The actor did a lot of research in anticipation of the role. When she was initially cast, she spent three months binge-watching CBS's The Good Wife, another legal drama, to try to gain a better understanding of the lingo. And she's put watching one of her favorite shows, WE's The Divide, also a legal drama, on hold since How to Get Away With Murder started shooting out of fear the shows would cross. "Watching something else feels like a betrayal, even to our [fictional] clients. It's like, 'What are you doing? You need to find the defense!'" she joked.
Bonnie will be Weil's biggest role to date, but the actress is still part of a large ensemble. Obviously the character is an integral part of Annalise's operation, but it's clear Davis is the show's star. Still, Weil's fine standing among the chorus. "I'm not looking to stand out," Weil said. "I'm trying to bring a fully formed, interesting, compelling person into that mix and whether she stands out is sort of out of my control. It's a really good company to be in, so I'm really OK just being there and, hopefully, being interesting. ... As Liza, I hope to stick around! But if it helps the story I'll do whatever they need me to do."
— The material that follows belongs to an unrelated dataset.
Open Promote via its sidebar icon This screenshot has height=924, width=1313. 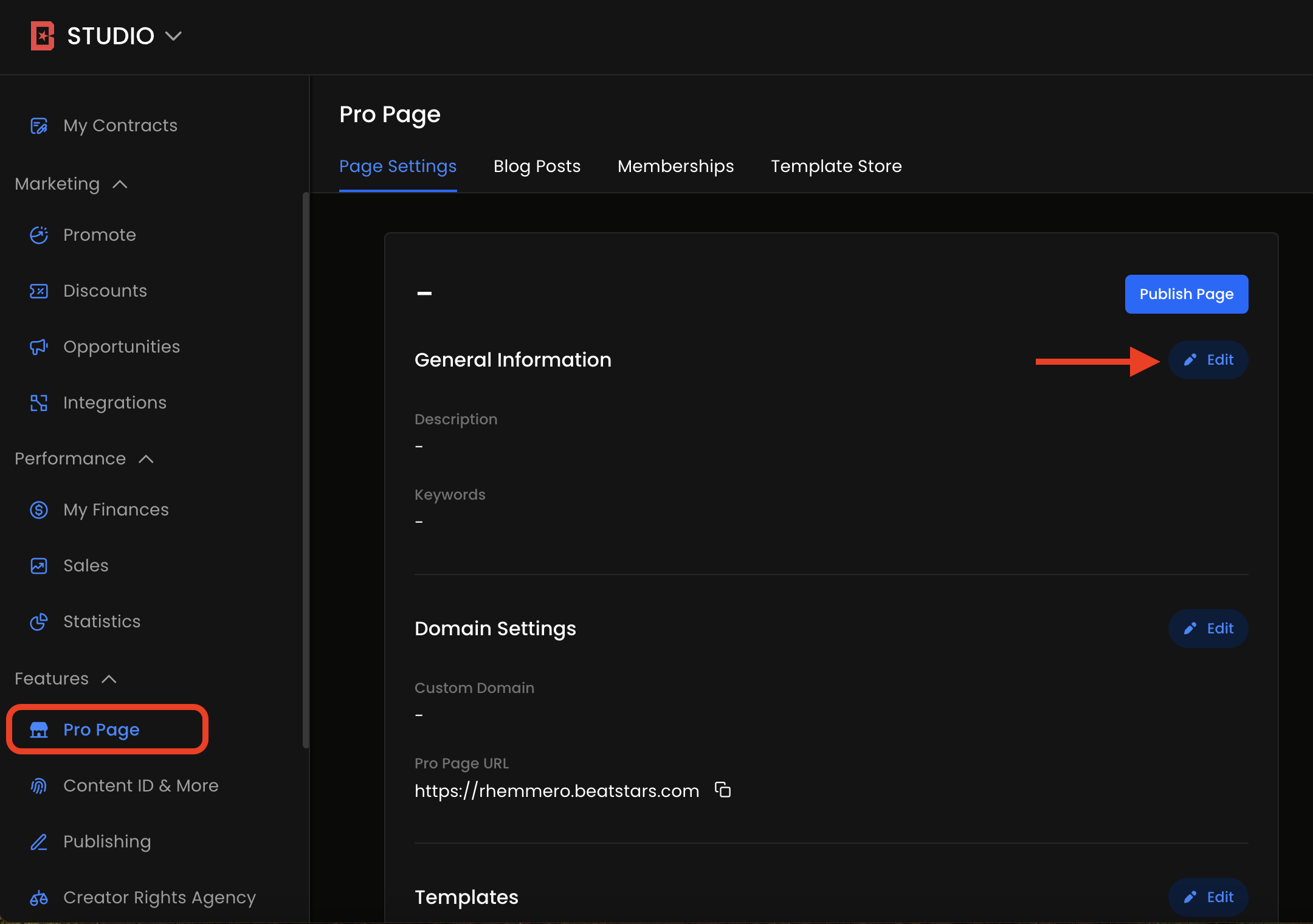pos(39,235)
Clearly, the actress has learned a lot from watching Paris evolve on Gilmore Girls, taking How to Get Away with Murder day by day and not judging Bonnie, instead fully embracing whatever comes her and the character's way. "I'm very happy right now," she said. "I'm on this really exciting smart show. I love everybody I'm working with. It's four minutes from my house. It's right next door to the Scandal people. I get to say hi to them every day. It's good stuff. I really want for nothing at this moment. I'm just looking at every day as a new challenge. And that's what's so great about this job."